Dry eye syndrome occurs when the eye is unable to produce enough tears or produces a poor quality tear that evaporates too quickly. It is estimated that over 10 million Americans suffer from dry eye syndrome.
Natural tears normally consist of three different layers: mucous to help tears adhere to the surface of the eye, acqueous to moisturize the cornea, and oil to prevent evaporation. If one or more of these layers are imbalanced, dry spots may appear on the surface of the eye resulting in itching, burning, redness, a gritty/sandy sensation, blurred vision, excess watering, a stringy discharge from the eye, and overall discomfort. These symptoms frequently occur in dry environments such as in an airplane cabin, driving in a car, extensive reading or working on a computer. People who are exposed to excess amounts of sun, wind, dust, or smoke can often suffer from dry eye syndrome.
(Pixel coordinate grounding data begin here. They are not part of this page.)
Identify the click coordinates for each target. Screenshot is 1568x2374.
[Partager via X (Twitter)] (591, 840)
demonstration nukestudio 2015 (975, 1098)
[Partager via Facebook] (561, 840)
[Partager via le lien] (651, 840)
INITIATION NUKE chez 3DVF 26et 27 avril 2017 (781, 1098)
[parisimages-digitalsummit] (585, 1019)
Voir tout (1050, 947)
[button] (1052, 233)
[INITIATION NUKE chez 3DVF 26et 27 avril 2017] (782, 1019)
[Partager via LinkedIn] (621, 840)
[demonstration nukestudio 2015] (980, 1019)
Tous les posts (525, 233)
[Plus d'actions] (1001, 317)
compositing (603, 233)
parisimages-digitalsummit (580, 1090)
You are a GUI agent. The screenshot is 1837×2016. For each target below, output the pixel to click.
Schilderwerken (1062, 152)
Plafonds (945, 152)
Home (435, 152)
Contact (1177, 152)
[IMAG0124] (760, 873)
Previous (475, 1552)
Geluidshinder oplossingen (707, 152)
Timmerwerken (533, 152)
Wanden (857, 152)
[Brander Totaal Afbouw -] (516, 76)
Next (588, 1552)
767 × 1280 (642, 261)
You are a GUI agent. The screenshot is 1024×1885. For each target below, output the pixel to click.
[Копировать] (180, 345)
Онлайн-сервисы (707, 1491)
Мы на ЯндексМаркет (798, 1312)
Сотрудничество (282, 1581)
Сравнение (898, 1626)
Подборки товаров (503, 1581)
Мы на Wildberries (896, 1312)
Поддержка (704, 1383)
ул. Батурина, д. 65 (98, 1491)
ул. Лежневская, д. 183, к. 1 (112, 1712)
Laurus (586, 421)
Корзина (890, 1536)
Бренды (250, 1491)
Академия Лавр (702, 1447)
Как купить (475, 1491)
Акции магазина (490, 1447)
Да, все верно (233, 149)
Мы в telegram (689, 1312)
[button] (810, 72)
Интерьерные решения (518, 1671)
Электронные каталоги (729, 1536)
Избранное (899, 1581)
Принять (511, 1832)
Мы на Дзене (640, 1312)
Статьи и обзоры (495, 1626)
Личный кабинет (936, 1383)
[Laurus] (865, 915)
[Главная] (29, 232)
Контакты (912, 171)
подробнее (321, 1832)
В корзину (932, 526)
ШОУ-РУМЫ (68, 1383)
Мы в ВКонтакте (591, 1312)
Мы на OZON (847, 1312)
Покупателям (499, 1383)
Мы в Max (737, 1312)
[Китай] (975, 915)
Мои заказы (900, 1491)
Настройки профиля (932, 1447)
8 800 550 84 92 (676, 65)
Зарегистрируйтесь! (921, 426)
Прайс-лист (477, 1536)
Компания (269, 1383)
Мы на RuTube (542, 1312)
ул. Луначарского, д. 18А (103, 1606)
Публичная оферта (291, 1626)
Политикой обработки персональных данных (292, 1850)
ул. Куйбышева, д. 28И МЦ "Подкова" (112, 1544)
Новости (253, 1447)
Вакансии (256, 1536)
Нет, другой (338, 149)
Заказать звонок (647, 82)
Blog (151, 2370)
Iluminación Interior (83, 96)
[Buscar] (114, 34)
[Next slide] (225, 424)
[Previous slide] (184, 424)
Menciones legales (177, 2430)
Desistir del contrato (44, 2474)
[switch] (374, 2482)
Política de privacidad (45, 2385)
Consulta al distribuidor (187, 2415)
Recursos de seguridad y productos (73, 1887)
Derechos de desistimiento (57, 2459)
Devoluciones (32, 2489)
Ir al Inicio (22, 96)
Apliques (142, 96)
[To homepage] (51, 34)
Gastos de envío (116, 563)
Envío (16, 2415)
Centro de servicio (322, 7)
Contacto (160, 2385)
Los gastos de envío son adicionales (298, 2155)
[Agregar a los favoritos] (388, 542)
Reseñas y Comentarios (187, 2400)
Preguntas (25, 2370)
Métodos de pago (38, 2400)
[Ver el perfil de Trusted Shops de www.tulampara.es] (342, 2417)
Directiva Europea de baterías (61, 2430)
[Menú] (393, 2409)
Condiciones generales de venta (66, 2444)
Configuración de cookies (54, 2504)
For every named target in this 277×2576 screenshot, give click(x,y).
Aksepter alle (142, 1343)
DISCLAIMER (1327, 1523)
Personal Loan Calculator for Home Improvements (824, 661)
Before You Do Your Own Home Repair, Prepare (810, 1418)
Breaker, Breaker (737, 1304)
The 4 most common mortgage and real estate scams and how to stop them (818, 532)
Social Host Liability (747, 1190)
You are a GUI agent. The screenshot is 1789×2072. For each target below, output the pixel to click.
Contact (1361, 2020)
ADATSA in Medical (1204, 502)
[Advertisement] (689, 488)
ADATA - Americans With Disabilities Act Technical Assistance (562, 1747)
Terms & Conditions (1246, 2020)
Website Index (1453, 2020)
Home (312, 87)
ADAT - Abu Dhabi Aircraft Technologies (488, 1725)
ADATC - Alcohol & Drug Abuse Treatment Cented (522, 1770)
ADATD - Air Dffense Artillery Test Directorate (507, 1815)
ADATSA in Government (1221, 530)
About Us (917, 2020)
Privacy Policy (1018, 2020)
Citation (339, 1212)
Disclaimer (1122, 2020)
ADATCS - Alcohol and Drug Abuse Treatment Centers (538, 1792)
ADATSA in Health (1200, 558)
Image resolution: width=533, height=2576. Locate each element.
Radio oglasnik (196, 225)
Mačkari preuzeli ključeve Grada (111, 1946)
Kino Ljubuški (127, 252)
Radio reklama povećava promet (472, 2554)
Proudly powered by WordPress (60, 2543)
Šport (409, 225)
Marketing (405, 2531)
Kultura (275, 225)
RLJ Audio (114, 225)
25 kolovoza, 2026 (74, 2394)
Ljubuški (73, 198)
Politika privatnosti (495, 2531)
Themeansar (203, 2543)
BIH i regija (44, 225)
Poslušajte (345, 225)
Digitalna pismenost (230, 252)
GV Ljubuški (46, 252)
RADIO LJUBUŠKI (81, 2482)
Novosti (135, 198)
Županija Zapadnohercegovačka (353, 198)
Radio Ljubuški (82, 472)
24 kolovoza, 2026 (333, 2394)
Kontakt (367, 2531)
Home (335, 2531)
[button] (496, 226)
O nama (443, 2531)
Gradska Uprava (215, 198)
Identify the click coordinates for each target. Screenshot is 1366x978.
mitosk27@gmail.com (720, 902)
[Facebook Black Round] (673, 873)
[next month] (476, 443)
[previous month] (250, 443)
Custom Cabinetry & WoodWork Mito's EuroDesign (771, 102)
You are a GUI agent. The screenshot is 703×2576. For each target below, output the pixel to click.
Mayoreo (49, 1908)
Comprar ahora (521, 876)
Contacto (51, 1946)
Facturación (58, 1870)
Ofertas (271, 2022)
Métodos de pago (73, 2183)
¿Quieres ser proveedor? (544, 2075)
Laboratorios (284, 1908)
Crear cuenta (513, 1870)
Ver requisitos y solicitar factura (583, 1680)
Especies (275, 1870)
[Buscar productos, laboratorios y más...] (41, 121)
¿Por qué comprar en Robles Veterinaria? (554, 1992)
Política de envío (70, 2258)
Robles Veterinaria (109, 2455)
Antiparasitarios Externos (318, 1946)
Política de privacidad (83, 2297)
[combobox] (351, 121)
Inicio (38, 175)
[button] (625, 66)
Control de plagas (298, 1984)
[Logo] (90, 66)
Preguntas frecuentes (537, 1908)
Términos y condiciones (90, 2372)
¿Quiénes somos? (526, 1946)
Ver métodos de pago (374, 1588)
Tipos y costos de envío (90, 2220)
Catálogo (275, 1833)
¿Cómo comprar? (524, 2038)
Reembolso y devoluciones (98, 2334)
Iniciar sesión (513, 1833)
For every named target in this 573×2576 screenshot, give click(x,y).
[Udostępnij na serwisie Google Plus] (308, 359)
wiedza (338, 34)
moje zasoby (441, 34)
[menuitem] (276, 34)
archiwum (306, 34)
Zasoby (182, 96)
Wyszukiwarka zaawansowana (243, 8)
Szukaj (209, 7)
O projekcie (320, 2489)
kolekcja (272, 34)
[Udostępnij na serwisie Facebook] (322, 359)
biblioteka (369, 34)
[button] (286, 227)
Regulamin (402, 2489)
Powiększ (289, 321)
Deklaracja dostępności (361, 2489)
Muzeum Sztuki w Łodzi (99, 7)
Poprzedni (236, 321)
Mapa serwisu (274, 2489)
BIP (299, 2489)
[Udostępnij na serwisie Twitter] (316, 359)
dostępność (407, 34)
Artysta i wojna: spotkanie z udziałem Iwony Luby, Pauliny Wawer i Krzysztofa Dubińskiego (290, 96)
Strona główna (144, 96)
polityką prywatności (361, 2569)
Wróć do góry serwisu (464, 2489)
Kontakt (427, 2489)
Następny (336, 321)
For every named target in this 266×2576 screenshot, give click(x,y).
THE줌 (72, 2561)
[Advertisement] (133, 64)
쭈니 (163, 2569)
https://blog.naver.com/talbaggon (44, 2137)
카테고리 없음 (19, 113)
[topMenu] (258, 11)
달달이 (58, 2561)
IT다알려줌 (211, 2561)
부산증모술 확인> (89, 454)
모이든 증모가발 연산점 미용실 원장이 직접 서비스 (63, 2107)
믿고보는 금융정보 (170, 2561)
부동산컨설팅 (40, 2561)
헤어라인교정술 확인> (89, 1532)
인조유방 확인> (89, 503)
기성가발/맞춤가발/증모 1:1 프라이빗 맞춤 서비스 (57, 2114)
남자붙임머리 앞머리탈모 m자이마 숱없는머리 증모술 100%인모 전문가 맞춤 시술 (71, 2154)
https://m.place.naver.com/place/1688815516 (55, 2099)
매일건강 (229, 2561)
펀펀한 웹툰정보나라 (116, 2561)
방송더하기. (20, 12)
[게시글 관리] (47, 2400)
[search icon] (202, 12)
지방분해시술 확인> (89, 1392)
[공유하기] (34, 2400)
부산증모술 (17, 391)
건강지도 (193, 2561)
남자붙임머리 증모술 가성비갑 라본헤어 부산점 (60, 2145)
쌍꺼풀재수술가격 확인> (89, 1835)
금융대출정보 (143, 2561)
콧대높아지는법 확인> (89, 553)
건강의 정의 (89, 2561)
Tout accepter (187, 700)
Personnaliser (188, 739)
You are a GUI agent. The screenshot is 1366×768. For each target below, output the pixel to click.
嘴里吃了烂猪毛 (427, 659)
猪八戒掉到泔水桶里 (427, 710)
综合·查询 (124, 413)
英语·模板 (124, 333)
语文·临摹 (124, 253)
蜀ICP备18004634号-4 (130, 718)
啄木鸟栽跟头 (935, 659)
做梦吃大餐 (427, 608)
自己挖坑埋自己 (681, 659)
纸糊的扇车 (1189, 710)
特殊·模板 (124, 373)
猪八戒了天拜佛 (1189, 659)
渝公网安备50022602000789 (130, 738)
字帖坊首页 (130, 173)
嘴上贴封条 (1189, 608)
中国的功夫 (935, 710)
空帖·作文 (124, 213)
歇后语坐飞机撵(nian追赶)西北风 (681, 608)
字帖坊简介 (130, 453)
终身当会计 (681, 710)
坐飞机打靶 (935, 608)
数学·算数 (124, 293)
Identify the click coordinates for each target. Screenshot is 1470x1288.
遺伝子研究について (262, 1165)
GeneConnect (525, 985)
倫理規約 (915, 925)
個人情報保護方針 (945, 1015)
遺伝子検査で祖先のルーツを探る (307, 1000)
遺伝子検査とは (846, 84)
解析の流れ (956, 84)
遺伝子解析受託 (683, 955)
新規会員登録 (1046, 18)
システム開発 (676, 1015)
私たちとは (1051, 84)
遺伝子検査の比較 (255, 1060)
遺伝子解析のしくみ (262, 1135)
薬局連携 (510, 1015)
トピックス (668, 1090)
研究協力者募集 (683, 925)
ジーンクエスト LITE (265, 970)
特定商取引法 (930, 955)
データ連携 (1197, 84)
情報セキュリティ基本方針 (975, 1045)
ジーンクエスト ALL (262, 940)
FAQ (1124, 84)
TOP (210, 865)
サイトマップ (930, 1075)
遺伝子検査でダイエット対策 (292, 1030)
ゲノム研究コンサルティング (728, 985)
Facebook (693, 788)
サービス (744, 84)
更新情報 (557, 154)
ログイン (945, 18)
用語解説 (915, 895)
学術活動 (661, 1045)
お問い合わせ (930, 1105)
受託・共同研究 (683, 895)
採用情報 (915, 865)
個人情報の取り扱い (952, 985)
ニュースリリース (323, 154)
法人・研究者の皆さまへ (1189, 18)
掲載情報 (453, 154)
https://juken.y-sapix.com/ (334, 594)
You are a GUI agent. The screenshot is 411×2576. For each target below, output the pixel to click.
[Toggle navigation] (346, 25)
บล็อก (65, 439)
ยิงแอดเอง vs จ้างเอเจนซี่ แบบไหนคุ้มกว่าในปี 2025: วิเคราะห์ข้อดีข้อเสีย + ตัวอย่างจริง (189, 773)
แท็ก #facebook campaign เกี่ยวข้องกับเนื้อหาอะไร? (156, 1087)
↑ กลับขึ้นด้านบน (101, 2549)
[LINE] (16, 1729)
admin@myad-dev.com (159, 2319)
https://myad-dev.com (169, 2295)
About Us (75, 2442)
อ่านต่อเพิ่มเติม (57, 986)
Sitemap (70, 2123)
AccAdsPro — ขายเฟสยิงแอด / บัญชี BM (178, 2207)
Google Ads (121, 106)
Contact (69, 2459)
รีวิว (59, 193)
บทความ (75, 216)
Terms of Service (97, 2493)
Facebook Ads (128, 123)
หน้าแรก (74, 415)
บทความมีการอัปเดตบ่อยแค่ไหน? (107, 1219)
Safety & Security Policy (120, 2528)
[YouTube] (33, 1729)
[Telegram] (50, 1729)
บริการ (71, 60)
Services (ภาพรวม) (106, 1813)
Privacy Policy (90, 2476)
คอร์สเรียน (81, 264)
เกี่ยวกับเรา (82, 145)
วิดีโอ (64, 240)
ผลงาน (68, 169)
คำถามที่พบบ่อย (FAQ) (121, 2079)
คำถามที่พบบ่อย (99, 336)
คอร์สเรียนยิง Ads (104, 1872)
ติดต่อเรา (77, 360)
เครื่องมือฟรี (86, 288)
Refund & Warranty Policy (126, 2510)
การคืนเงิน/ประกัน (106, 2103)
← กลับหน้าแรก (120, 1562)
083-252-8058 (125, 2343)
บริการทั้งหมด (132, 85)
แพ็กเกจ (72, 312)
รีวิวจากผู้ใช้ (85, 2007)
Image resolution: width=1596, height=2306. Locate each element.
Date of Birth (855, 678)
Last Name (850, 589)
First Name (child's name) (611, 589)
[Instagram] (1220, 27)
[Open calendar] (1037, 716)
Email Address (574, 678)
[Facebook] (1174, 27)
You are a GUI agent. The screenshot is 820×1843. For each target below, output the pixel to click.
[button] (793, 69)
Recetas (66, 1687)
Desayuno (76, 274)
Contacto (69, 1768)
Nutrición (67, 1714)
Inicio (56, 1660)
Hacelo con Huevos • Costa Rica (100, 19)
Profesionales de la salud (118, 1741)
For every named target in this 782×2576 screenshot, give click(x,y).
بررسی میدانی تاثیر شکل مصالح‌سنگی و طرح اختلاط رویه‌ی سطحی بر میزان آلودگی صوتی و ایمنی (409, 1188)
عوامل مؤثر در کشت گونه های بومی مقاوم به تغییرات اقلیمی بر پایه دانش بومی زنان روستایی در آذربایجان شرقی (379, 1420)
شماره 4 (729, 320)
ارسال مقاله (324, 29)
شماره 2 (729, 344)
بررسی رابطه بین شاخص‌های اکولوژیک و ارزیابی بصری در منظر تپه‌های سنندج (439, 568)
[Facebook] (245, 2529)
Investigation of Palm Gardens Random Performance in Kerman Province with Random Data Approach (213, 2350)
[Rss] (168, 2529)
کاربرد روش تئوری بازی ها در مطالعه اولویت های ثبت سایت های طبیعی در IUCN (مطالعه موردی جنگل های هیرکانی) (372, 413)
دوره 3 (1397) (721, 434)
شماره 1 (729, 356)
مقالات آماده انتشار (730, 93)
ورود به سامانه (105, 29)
Treatment usually consists of proper lubricating eye drops or oral medications and supplements to help restore the natural balance of tears produced. Using warm compresses and massaging the eyelids daily may also increase tear flow. If you wear contact lenses, be sure to follow your doctor's recommended cleaning and wearing schedule to help prevent any dry eye symptoms. When choosing over-the-counter lubricating eye drops, be careful of some products designed to reduce redness, as prolongued or excessive use of these drops can often worsen symptoms and lead to more discomfort. Consult your eye care professional for recommendations on which eye drops to use.